━━━ Information given ━━━

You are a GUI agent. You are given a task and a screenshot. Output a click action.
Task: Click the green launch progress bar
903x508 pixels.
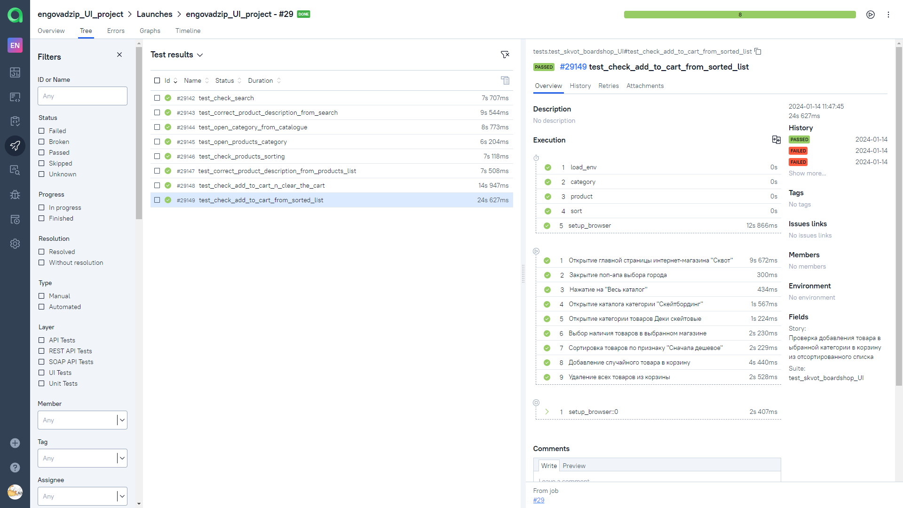[739, 15]
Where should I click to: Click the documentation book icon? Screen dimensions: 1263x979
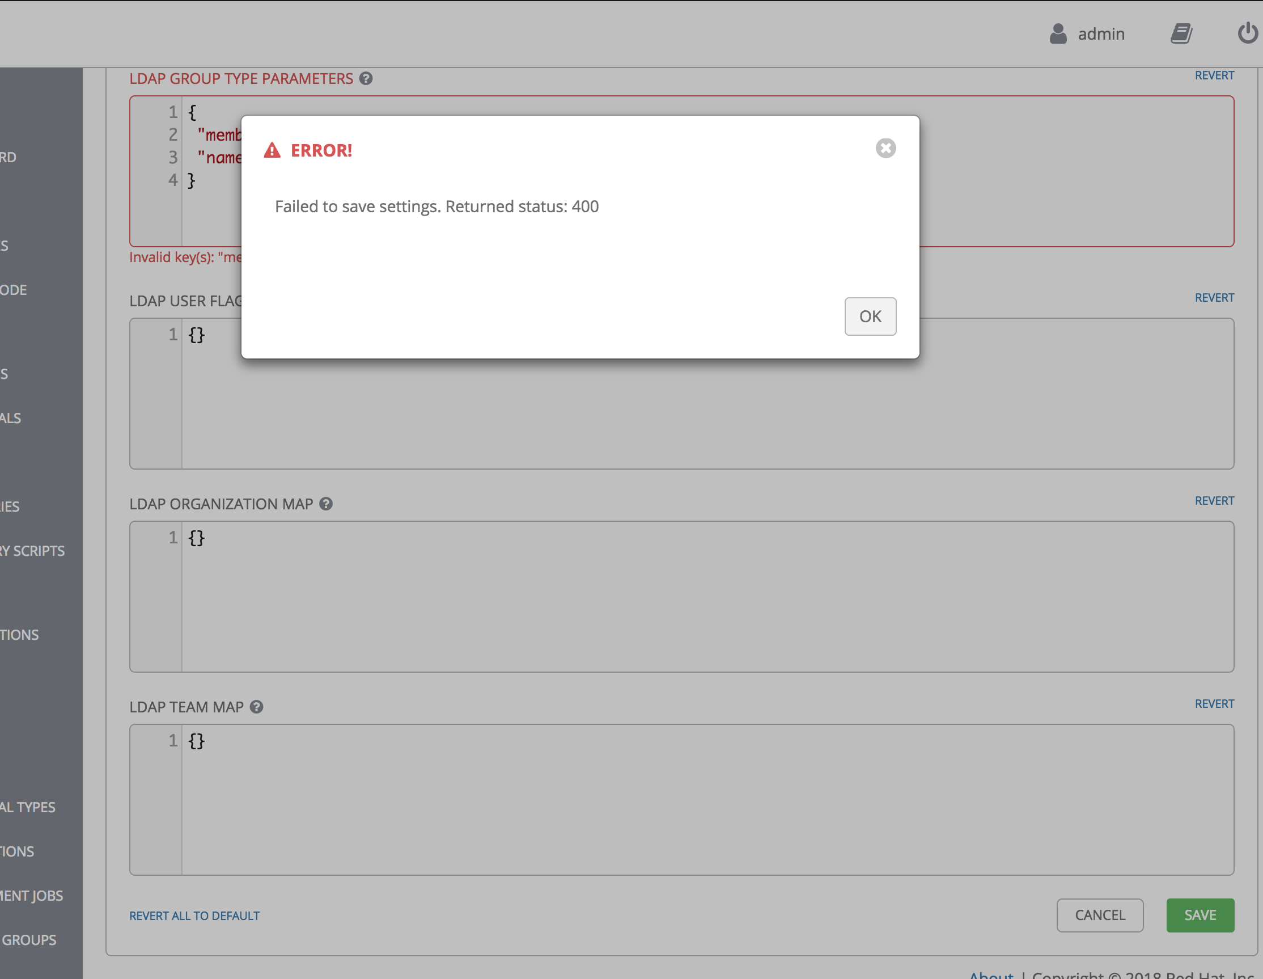click(x=1181, y=34)
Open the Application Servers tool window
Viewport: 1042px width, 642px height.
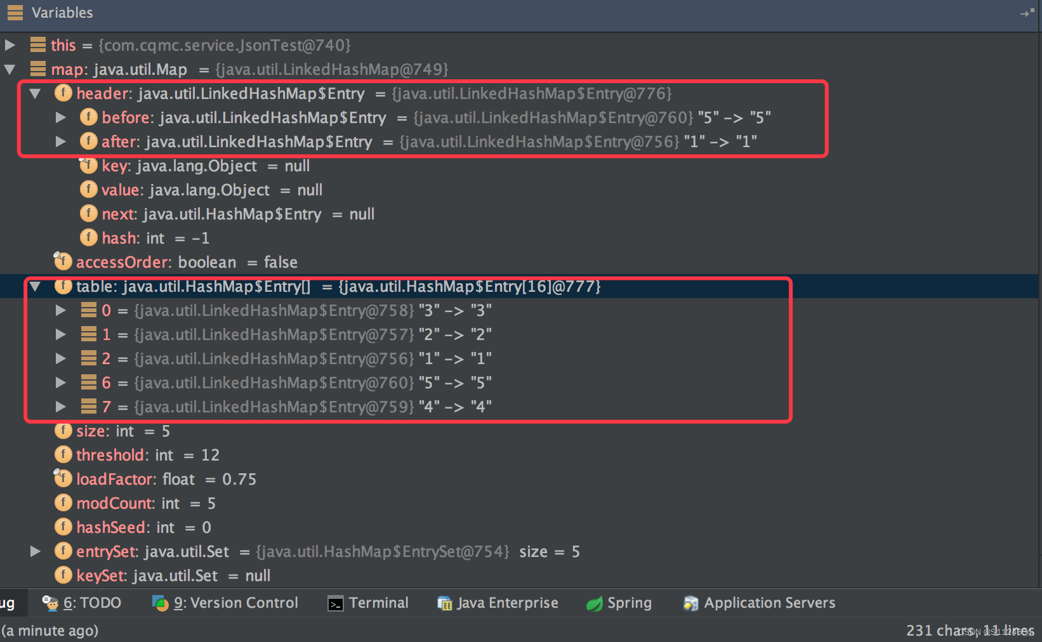pyautogui.click(x=759, y=603)
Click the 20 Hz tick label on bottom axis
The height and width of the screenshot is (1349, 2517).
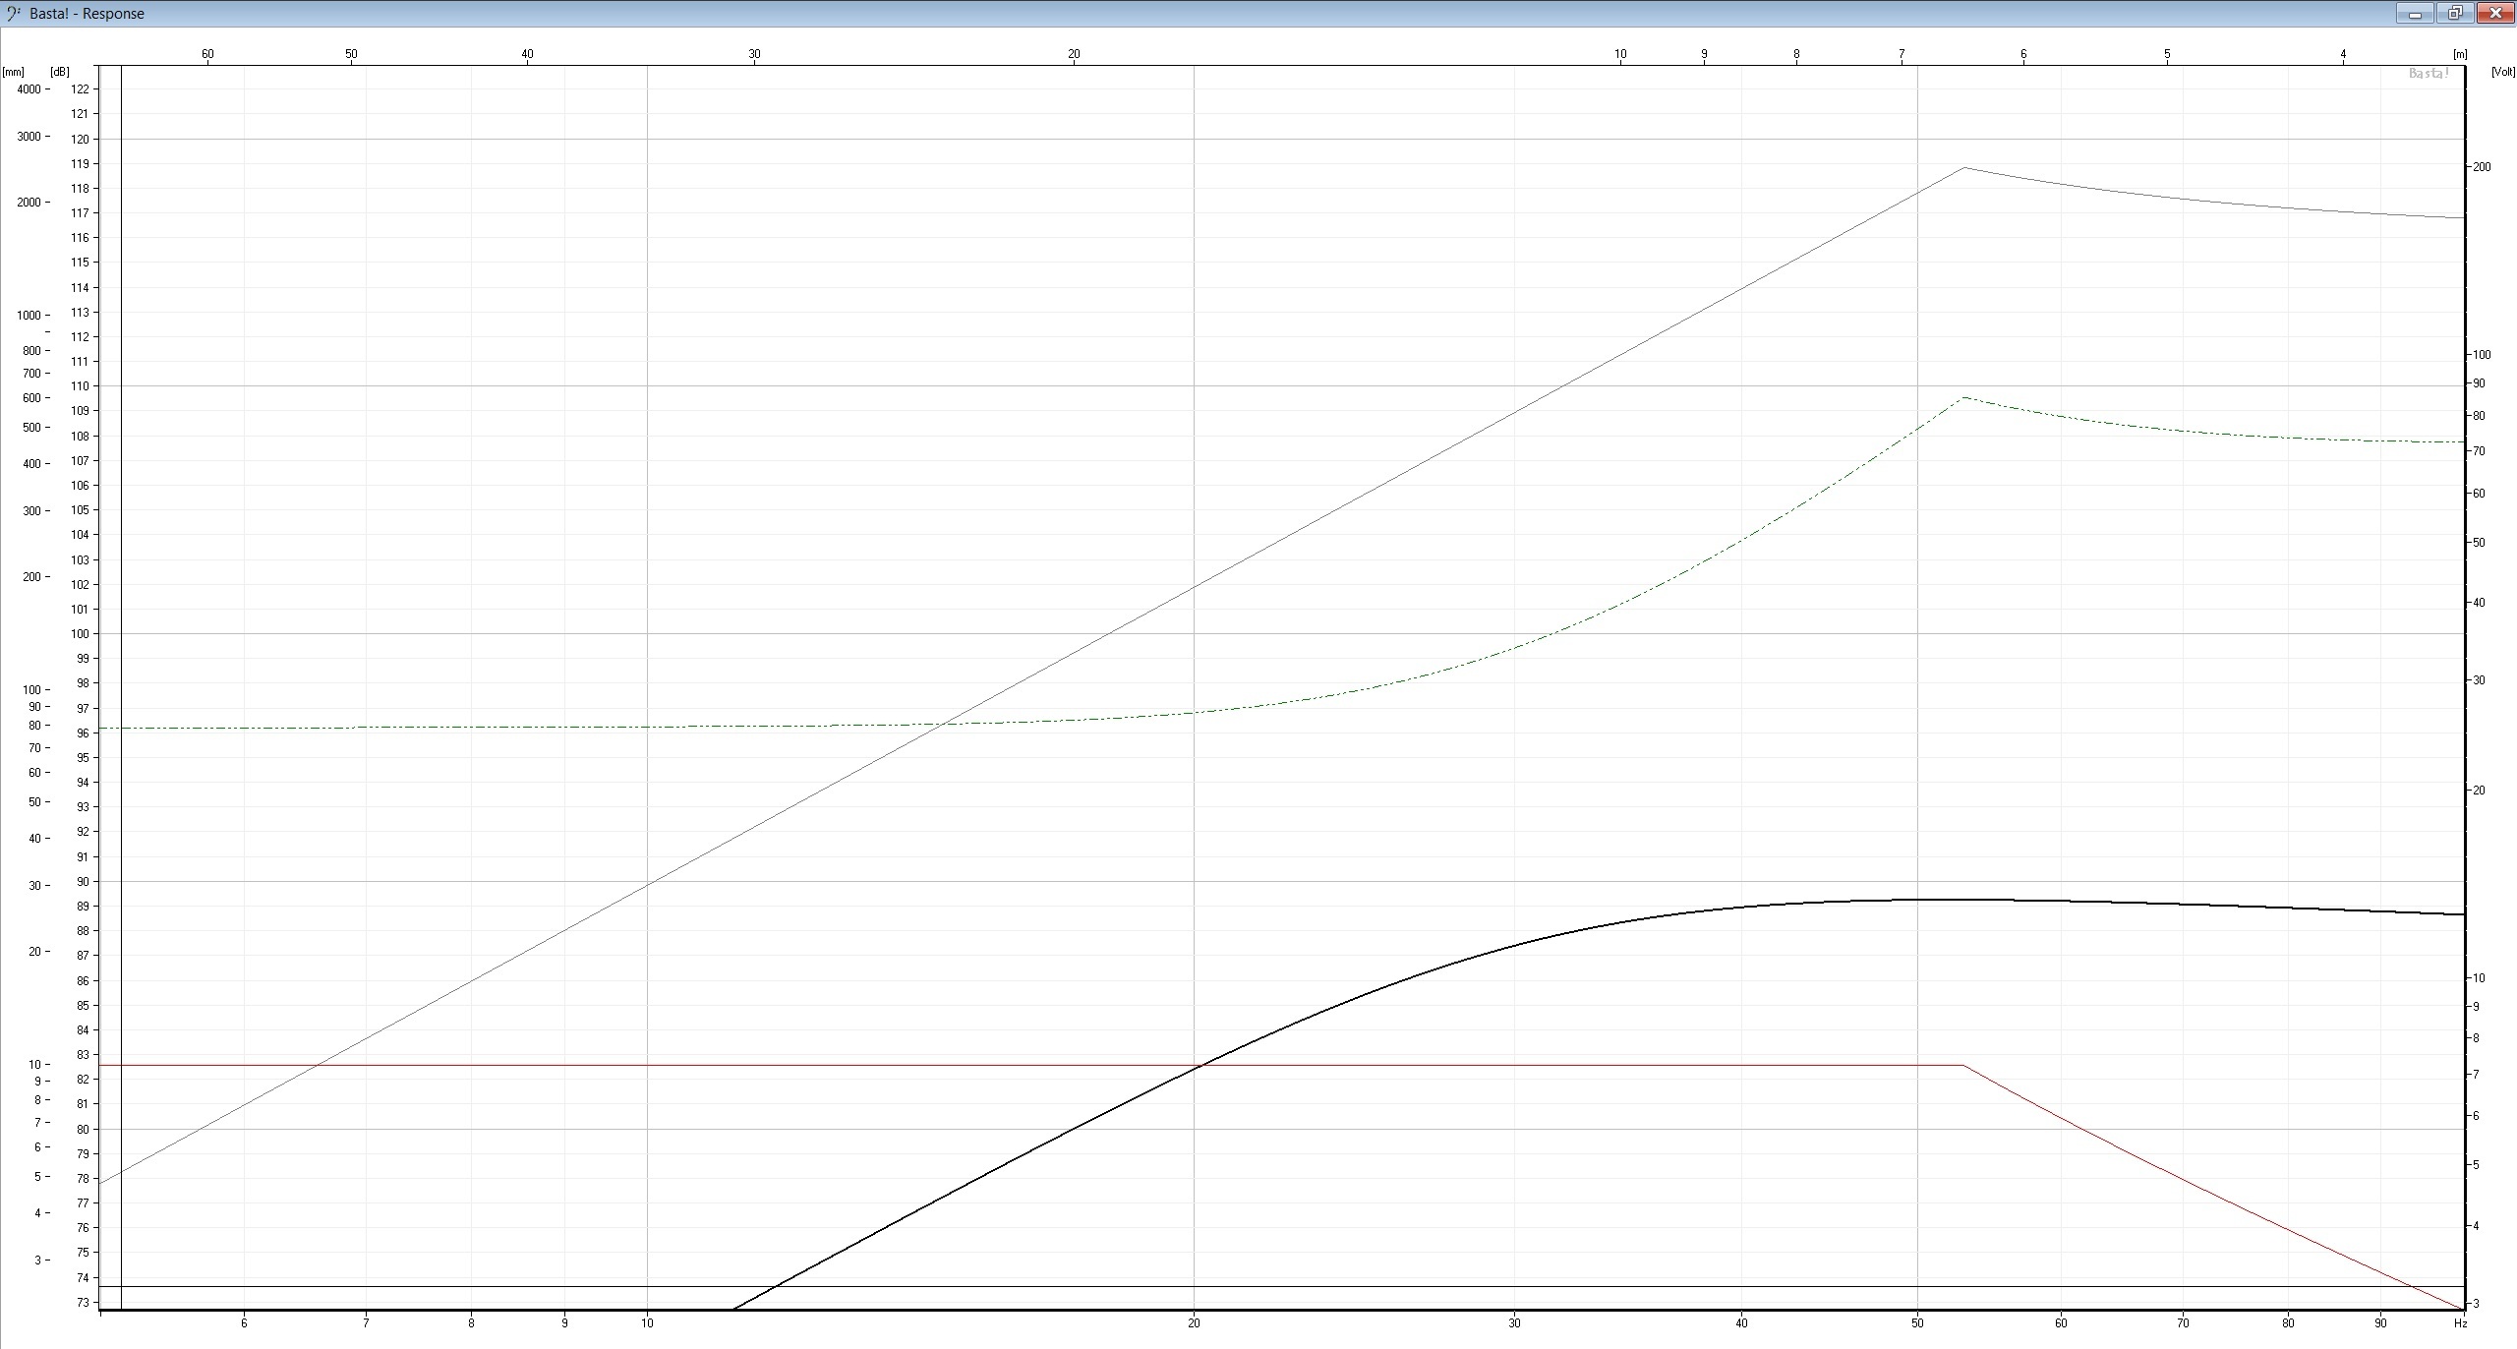tap(1194, 1323)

━━━

# Your goal
The expected answer is an exact copy of the lines from the one containing "The height and" through the last line of the entries above, both included, without pictures.

# Response area
The height and width of the screenshot is (1349, 2517).
tap(1194, 1323)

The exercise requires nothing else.